Scar Tissue by Anthony Kiedis, of the Red Hot Chili Peppers.
Whether you enjoy their music or not (I do!) I think it's a great read. A real insight into a troubled-mind who wants to be good, but keeps falling short. It's witty, entertaining, moving, and a great insight into the band's history (though the key moments are Anthony's relationships).
That's sorta reading like a book review, but it was a huge influence because it was the first book I read that was brilliantly true-to-life witty. It showed me that writing could be cool, and that there was a market for the compounded thoughts of a witty thinker.


----------



## Dr. Malone (Nov 14, 2008)

The Stranger


----------



## The Backward OX (Nov 14, 2008)

_The Joy Of Sex ~ Alex Comfort_


----------



## Gabriel Gray (Nov 14, 2008)

As painful at times it was to read; The Wheel of Time by Robert Jordan (first 11 and prequel anyway).

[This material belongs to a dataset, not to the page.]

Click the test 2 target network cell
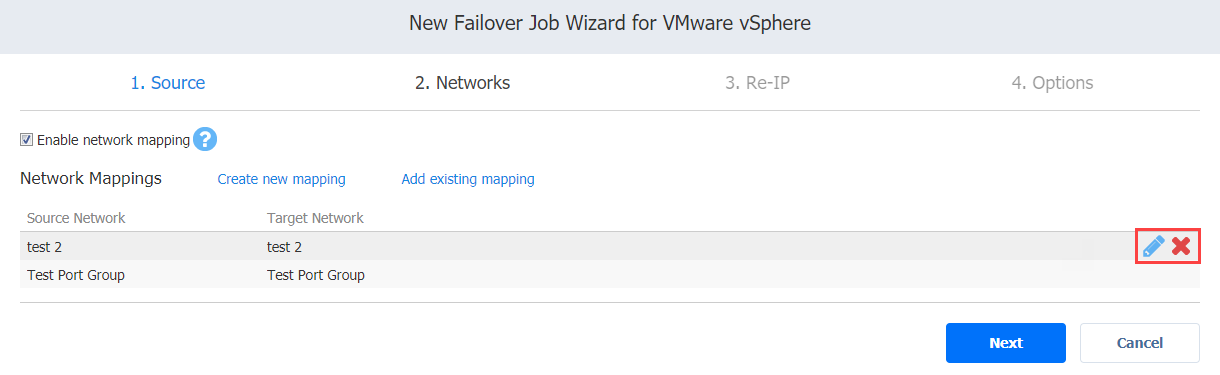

Mainly because i have such an epic idea which i can't just put down in one or two books, I relate to Jordan who has done something i can only dream of (putting his ideas down on paper for one and being sucessful for the second).


----------



## Dr. Malone (Nov 14, 2008)

I love the Wheel of Time.  Only books in that genre worth reading.


----------



## Mike C (Nov 14, 2008)

Lord of the Rings, twice. The first time when I was about 13 and read it for the first time, and thought it was the world's greatest story. The second time, a few years later, when I realised it was actually quite tedious in places, was really just a handful of set pieces tied together with string and had all the emotional depth of a wet towel.


----------



## seigfried007 (Nov 14, 2008)

Pillars of the Earth by Ken Follett. Got me turned on to redheaded guys the summer after I turned 15. That winter--scant days after I turned 16--I met a fabulous redhead who I married three years later.


----------



## Hawke (Nov 14, 2008)

John Saul's _Hellfire_. I can't remember why, but it inspired me to write. I'm still not sure if I should bronze it or curse it.


----------



## Dr. Malone (Nov 15, 2008)

I should add all the books by Beverly Cleary and Judy Blume because they really made me love literature when I was little.


----------



## moderan (Nov 15, 2008)

Well, if I narrow it down to books that have influenced my writing life I'd have to cite Dr. Seuss and HP Lovecraft, Ray Bradbury and Donald Sobol, for those were the first authors who spurred me to pen things in imitation. That would be The Lorax, The Dream-Quest of Unknown Kadath, Dandelion Wine, and the Encyclopedia Brown stories.
For life in general, I'd have to say the Books of Knowledge and the Grolier Encyclopaedia, which were kept in my room from the time I was four or so, along with a copy of the OED. Those things likely go hand-in-hand.


----------



## SevenWritez (Nov 15, 2008)

The Fountainhead
The Catcher in the Rye
Cloud Atlas
Number9Dream
Ask The Dust
The Kite Runner
Look Homeward, Angel
For Whom The Bell Tolls
The Great Gatsby
The Beach
The Brief Wondrous Life of Oscar Wao
The Things They Carried

Those are the books that have made me stop, think and consider. They were all fun reads as well.


----------



## ThePinkBookworm (Nov 15, 2008)

Unseen Hand By A. Ralph Emperson.
Teenager Liberation Handbook By Grave Llewellyn.
The Shack By William P. Young

An odd variety, but have all effected me in some way:  Unseen Hand by teaching me about conspiracies, the Handbook by showing me that I have been unschooling all along and The Shack by showing me how great a relationship that I can have with God.

Just my thoughts

:read:


----------



## ash somers (Nov 15, 2008)

memoirs of a geisha came to me 
at a pinnacle moment in my life
i so love that story *nod nod*


----------



## Beja-Beja (Nov 15, 2008)

There were a couple:

Goblet of Fire- made me say "What the f*ck you can write sh*t like this and get away with it.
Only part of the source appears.